Quer pasticciaccio brutto de via Merulana
from chapter I
[…]
Quando i due agenti gli dissero: «Se so’ sparati a via Merulana: ar ducentodicinnove: su le scale: ner palazzo de li pescicani…», un fiotto di sangue incuriosito, forse angosciato, gli inondò il ventricolo di destra. «Ducentodiciannove?» non poté a meno di chiedere: pure, in tono distratto. E ricadde subito in quella tale specie di sonnolenza lontana, ch’era, in lui, la maschera del senso d’ufficio. Intanto gli entrò nella stanza il capo della investigativa. Aveva il Messaggero ancora indelibato e un petalo, un solo petalo bianco all’occhiello. «Sciure ’e màndurlo,» pensò Ingravallo interrogando il superiore con gli occhi. «Il primo della stagione. Mo ce pàveno pure ll’ammennole.» «Ci andate voi, Ingravallo, a via Merulana? Vedete nu poco. Na fesseria, m’hanno detto. E stamattina, con chell’ata storia della marchesa di viale Liegi… e poi ’o pasticcio ccà vicino, alle Botteghe Oscure: e poi chillo buchè ’e violette: ’e ddoje cugnate e ttre nepote: e poi avimmo de pelà la coda dell’affare nuosto: e poi, e poi,» si portò una mano alla fronte, «mo ce vo, chella scocciatura d’ ’o sottosegretario. Fin a ’ncoppa a ’a capa, ve dico. Sicché faciteme ’o favore, jàtece vuje.»

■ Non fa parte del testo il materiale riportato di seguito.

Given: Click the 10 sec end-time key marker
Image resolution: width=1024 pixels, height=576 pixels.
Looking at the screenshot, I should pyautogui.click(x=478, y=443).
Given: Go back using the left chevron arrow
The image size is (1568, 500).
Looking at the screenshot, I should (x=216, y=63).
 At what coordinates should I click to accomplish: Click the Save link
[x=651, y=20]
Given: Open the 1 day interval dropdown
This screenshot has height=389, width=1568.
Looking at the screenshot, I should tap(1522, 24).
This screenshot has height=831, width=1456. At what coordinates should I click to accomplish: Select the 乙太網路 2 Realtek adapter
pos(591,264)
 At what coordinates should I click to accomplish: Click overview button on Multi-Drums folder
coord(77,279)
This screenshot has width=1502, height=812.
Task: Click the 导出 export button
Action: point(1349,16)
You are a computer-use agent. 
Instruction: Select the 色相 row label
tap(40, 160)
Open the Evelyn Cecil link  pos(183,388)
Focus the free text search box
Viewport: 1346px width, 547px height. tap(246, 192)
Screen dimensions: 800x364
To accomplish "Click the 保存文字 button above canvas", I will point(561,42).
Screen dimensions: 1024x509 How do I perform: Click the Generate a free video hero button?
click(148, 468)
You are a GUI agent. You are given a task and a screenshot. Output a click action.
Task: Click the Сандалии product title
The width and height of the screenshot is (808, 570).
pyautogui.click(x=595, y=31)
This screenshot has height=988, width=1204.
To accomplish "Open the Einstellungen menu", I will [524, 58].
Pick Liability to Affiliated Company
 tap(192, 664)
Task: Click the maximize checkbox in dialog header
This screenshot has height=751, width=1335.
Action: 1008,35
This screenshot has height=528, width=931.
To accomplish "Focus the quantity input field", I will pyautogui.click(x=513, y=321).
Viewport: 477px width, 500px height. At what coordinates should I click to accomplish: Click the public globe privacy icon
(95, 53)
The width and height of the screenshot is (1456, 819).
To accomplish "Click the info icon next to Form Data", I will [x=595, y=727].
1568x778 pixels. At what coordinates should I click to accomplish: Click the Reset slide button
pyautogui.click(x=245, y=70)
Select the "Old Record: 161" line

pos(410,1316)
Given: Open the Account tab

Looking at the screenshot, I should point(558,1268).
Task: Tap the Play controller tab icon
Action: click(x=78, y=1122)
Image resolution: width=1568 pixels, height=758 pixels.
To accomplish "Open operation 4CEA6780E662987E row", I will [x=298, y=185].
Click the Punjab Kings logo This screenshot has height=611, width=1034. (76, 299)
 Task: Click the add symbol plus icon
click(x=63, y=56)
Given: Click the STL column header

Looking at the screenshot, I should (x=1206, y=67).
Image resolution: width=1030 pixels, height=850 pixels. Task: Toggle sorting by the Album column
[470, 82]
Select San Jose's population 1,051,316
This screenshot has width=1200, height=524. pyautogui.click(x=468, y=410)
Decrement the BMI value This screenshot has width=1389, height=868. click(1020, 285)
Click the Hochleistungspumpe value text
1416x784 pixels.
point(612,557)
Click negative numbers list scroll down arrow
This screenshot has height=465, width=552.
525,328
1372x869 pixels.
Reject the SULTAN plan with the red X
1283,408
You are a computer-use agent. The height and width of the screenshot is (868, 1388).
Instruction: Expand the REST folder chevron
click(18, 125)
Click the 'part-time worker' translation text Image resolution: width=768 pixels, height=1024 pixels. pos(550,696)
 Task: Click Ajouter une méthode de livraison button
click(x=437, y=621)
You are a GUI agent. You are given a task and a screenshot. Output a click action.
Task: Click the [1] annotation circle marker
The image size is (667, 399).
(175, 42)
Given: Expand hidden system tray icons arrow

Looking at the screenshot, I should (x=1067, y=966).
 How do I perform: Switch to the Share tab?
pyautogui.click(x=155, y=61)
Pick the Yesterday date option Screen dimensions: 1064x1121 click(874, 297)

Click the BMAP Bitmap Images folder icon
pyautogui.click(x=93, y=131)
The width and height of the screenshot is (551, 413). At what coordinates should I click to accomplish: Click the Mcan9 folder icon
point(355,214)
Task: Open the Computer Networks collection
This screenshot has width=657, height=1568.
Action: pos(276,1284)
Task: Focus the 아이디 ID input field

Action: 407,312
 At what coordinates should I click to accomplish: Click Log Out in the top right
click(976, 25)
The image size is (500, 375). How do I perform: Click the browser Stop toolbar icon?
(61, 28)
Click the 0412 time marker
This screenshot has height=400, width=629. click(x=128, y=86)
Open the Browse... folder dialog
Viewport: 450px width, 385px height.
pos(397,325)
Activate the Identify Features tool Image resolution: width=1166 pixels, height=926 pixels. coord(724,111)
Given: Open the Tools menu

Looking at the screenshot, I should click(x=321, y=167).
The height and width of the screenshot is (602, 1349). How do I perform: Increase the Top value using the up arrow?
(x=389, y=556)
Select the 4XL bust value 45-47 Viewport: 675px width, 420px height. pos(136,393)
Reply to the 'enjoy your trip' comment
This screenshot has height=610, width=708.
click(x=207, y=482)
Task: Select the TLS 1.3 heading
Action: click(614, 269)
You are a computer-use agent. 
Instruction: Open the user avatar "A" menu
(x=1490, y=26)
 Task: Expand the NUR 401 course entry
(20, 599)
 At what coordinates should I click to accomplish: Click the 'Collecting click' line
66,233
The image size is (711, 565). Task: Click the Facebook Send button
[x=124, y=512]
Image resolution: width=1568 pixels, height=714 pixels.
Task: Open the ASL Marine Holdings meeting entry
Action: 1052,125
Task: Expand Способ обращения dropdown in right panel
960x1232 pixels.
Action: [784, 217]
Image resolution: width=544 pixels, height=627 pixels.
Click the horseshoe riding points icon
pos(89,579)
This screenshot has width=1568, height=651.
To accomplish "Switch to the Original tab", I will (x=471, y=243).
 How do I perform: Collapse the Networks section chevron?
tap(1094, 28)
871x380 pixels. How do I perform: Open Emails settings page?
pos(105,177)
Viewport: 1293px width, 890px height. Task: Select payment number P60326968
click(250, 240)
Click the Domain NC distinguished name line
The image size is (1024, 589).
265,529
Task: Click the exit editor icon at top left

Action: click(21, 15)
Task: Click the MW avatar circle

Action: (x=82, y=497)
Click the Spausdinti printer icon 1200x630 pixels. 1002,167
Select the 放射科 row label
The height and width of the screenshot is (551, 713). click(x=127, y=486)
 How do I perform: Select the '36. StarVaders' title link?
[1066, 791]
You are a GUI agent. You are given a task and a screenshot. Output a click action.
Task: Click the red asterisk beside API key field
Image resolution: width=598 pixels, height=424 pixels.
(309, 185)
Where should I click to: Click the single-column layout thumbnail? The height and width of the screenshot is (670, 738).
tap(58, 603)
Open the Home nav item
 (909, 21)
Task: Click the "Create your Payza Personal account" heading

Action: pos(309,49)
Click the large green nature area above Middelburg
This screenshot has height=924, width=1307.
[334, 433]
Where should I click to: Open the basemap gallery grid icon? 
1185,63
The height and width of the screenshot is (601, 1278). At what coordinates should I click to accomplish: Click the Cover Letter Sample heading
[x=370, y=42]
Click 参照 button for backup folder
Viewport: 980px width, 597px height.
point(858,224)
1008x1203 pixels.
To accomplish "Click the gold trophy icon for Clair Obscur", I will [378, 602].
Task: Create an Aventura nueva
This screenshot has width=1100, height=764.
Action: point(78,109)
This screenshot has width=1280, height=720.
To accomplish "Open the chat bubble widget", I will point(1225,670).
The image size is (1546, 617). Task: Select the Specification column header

«Jàmmoce,» disse Ingravallo, e poi borbottò: «Jamecenne», e prese giù, dal piolo, il cappello. Il male infitto cavicchio si disincastrò e cadde al suolo, come ogni volta, indi rotolò per un pezzetto; lui lo raccolse, rificcò la radichetta mencia dentro al buco: e con la manica dell’avambraccio, quasi fosse una spazzola, diede una lisciatina al cappello nero, così, lungo il nastro. I due agenti gli andaron dietro, quasi per un tacito ordine del commissario-capo: erano Gaudenzio, noto alla malavita come er Biondone, e Pompeo, detto invece lo Sgranfia.
Saliti sul PV e discesi appunto al Viminale, presero il tram di San Giovanni. Sicché in una ventina di minuti raggiunsero il civico ducentodicinnove.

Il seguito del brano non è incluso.